■ Assigned task ■
All records are to be restated exactly, each line as it reads.

■ Provided data ■
══════════════════════════════
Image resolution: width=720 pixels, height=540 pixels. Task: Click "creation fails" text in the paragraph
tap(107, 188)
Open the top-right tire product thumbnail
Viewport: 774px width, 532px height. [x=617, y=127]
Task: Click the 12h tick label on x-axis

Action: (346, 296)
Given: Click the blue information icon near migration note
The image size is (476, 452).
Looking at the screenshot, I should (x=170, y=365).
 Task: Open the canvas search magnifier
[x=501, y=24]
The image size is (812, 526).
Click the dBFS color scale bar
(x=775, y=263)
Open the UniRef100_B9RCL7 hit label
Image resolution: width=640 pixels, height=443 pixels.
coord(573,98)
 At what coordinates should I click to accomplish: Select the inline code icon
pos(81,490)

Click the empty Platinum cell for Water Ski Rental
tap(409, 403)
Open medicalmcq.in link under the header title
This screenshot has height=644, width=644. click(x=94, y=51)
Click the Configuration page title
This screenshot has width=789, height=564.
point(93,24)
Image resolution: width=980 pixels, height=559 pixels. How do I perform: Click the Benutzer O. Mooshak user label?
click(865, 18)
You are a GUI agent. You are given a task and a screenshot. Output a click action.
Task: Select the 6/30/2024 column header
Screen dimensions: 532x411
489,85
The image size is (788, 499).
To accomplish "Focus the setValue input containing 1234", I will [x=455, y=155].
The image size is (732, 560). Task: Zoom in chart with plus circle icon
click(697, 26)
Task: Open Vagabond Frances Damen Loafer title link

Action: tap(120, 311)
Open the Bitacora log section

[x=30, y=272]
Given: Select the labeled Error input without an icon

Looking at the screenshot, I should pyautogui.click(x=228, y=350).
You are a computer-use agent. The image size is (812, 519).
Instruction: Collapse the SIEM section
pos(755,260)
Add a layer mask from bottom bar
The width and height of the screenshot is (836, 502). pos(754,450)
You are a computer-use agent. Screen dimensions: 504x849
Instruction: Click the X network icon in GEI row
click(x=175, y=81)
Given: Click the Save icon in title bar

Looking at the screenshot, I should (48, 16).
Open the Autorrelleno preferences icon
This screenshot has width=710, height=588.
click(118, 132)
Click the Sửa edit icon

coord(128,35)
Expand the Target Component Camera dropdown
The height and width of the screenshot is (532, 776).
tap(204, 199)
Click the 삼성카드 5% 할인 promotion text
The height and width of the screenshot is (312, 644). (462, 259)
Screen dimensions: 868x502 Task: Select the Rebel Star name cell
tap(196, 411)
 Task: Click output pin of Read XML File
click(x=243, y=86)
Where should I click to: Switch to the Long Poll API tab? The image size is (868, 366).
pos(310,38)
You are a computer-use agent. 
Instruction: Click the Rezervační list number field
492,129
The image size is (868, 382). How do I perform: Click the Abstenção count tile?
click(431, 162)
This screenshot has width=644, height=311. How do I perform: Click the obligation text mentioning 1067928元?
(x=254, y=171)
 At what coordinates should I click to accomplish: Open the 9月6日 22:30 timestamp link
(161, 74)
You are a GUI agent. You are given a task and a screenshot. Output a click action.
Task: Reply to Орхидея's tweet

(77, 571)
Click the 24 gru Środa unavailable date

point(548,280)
══════════════════════════════
■ The answer ■
Image resolution: width=720 pixels, height=540 pixels. Task: Click "creation fails" text in the paragraph
tap(107, 188)
Open the top-right tire product thumbnail
Viewport: 774px width, 532px height. [x=617, y=127]
Task: Click the 12h tick label on x-axis

Action: (346, 296)
Given: Click the blue information icon near migration note
The image size is (476, 452).
Looking at the screenshot, I should (x=170, y=365).
 Task: Open the canvas search magnifier
[x=501, y=24]
The image size is (812, 526).
Click the dBFS color scale bar
(x=775, y=263)
Open the UniRef100_B9RCL7 hit label
Image resolution: width=640 pixels, height=443 pixels.
coord(573,98)
 At what coordinates should I click to accomplish: Select the inline code icon
pos(81,490)

Click the empty Platinum cell for Water Ski Rental
tap(409, 403)
Open medicalmcq.in link under the header title
This screenshot has height=644, width=644. click(x=94, y=51)
Click the Configuration page title
This screenshot has width=789, height=564.
point(93,24)
Image resolution: width=980 pixels, height=559 pixels. How do I perform: Click the Benutzer O. Mooshak user label?
click(865, 18)
You are a GUI agent. You are given a task and a screenshot. Output a click action.
Task: Select the 6/30/2024 column header
Screen dimensions: 532x411
489,85
The image size is (788, 499).
To accomplish "Focus the setValue input containing 1234", I will [x=455, y=155].
The image size is (732, 560). Task: Zoom in chart with plus circle icon
click(697, 26)
Task: Open Vagabond Frances Damen Loafer title link

Action: tap(120, 311)
Open the Bitacora log section

[x=30, y=272]
Given: Select the labeled Error input without an icon

Looking at the screenshot, I should pyautogui.click(x=228, y=350).
You are a computer-use agent. The image size is (812, 519).
Instruction: Collapse the SIEM section
pos(755,260)
Add a layer mask from bottom bar
The width and height of the screenshot is (836, 502). pos(754,450)
You are a computer-use agent. Screen dimensions: 504x849
Instruction: Click the X network icon in GEI row
click(x=175, y=81)
Given: Click the Save icon in title bar

Looking at the screenshot, I should (48, 16).
Open the Autorrelleno preferences icon
This screenshot has width=710, height=588.
click(118, 132)
Click the Sửa edit icon

coord(128,35)
Expand the Target Component Camera dropdown
The height and width of the screenshot is (532, 776).
tap(204, 199)
Click the 삼성카드 5% 할인 promotion text
The height and width of the screenshot is (312, 644). (462, 259)
Screen dimensions: 868x502 Task: Select the Rebel Star name cell
tap(196, 411)
 Task: Click output pin of Read XML File
click(x=243, y=86)
Where should I click to: Switch to the Long Poll API tab? The image size is (868, 366).
pos(310,38)
You are a computer-use agent. 
Instruction: Click the Rezervační list number field
492,129
The image size is (868, 382). How do I perform: Click the Abstenção count tile?
click(431, 162)
This screenshot has width=644, height=311. How do I perform: Click the obligation text mentioning 1067928元?
(x=254, y=171)
 At what coordinates should I click to accomplish: Open the 9月6日 22:30 timestamp link
(161, 74)
You are a GUI agent. You are given a task and a screenshot. Output a click action.
Task: Reply to Орхидея's tweet

(77, 571)
Click the 24 gru Środa unavailable date

point(548,280)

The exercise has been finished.